What if your doctor prescribed a one-size-fits-all treatment for you? That is, the recommended treatment didn’t cover all of your symptoms but some of them. How much comfort would you take in knowing that the doctor’s recommendations might work, or has worked some of the time on some people in some parts of the world at some point in time? How much comfort would a doctor or hospital administrator take in knowing that this course of treatment may not work and that you are likely to return?
And would an insurance provider take these chronic hospital visits as a signal that you are a high-risk patient whose premiums need to increase, or maybe it would reconsider offering coverage to this particular health network for such a high readmission rate?
For generations, doctors, nurses and medical practitioners of all types used first- and second-hand knowledge and other limited resources to treat patients. What seems accurate is generally derived from “the aggregate,” or a general context-specific treatment. We’ve come a long way since the early days of diagnostics, and modern medicine has done wonders on advocating lifestyle, diet and exercise changes as preventive care options.
But even now, the rise of big data can deliver insights and care solutions that medical professionals did not have access to just several years ago. Aggregating patient records, widespread epidemiological studies, chronic insurance claims, and even flu-related Internet search queries for data mining can help improve the quality of care and reduce costs However, integrating all this information to achieve these valuable, data-driven insights is no small task.
With the world’s population growing, and average life expectancies increasing, treatment deliveries are improving but are still constantly evolving. Big data initiatives are trying to address this need for evolution. But employing big data to achieve useful insights requires interpreting and processing everything from a short doctor’s scribble on a patient chart to multiple lab test results to massive imaging scans from several non-networked facilities. It’s complicated, and this is before we start talking about the rapidly expanding healthcare technology built on the Internet of Things.

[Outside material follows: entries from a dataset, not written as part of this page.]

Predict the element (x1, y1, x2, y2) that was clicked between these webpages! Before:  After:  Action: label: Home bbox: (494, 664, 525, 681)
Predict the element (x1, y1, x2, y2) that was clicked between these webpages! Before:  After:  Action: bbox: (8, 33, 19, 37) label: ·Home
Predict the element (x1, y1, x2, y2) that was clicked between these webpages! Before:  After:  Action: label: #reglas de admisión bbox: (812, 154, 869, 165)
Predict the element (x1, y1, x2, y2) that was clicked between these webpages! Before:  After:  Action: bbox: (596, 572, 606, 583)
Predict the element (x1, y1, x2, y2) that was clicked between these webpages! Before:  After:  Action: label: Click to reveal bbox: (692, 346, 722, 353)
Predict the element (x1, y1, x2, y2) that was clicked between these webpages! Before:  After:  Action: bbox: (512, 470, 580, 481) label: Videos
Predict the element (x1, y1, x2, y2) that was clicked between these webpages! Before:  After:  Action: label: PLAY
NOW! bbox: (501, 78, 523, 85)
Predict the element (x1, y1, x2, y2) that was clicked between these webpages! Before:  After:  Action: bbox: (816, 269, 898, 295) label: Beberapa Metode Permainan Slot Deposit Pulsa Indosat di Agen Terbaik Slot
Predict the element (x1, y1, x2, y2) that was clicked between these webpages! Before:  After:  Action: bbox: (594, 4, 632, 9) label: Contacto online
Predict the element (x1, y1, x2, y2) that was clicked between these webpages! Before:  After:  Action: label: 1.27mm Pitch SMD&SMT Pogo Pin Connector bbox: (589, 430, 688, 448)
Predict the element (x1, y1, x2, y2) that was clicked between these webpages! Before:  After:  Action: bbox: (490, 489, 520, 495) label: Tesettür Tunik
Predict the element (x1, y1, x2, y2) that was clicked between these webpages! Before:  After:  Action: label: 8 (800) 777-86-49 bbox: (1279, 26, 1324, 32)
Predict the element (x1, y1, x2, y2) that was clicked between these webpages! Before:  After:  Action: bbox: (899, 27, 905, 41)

Part of the complication stems from an explosion in the wide-ranging set of formats, from open to structured, semi-structured and unstructured data. The challenge with managing such a variety of data means companies must have the capacity to support any type of file and connect any type of endpoint. And with many interconnected components in healthcare – hospitals, labs, pharmacies, insurance companies, and more – the number of endpoints can be overwhelming.
Integrating different data sources poses its own set of challenges: Reliably connecting all of these to quickly integrate the information while maintaining stringent security and compliance mandates.
Electronic health records often live across various systems and in various formats. Coupled with the fact that the vast majority of medical information – including physician, nurse, and even discharge notes – is unstructured data, easy analysis becomes challenging.
Data transformation and integration deliver the ability to work from the same data set in standard formats and then map that data into administration or clinical systems. Some critical data and technology requirements for every healthcare organization include:
- Compliance with HIPAA and other healthcare-related standards
- Widespread integration with EMR and other care coordination applications, whether on-premise or in the cloud
- Large files and transaction volumes, including large MRI/X-ray files and FDA clinical trial reports
- Communication and data security, including mobile and machine-to-machine data exchanges comprised of information from sensors, monitors, and other medical devices
- Near-real time delivery response
- Visibility into transaction communication and processing status
But cost pressures, not technology, have made achieving the aggregation and access of critical data seemingly unattainable.
Modern technology, including advanced enterprise integration and data transformation solutions, can help operationalize data to make monumental gains for healthcare providers, payers, and life sciences organizations. Data integration technology, combined with big data infrastructure software, has caught up, and data usability and fragmentation challenges can now be managed with a relatively modest investment. Thus, individual organizations—and the healthcare industry as a whole—now can realize the goals of providing better patient care while minimizing costs as more streamlined, functional units.
This not only unlocks the capabilities of big data, but also gives a much wider group of people within and external to an organization (medical, academic, administrative, payer, and research) access to the information.
Connecting information circulating out of hospitals, lab networks, clinics and patients is critical to guiding up-to-date prevention and treatment plans, and health networks must consider the benefits of a next-generation big data gateway, equipped with data transformation functionality, to facilitate the secure and on-demand movement of this valuable data.
With information properly formatted and routed to the appropriate end user, companies achieve faster cycle times, efficient delivery, and real-time transaction processing to keep healthcare networks humming. Organizations moving at this pace improve care, eliminate inefficiencies, gain new revenue, and distinguish themselves from the competition.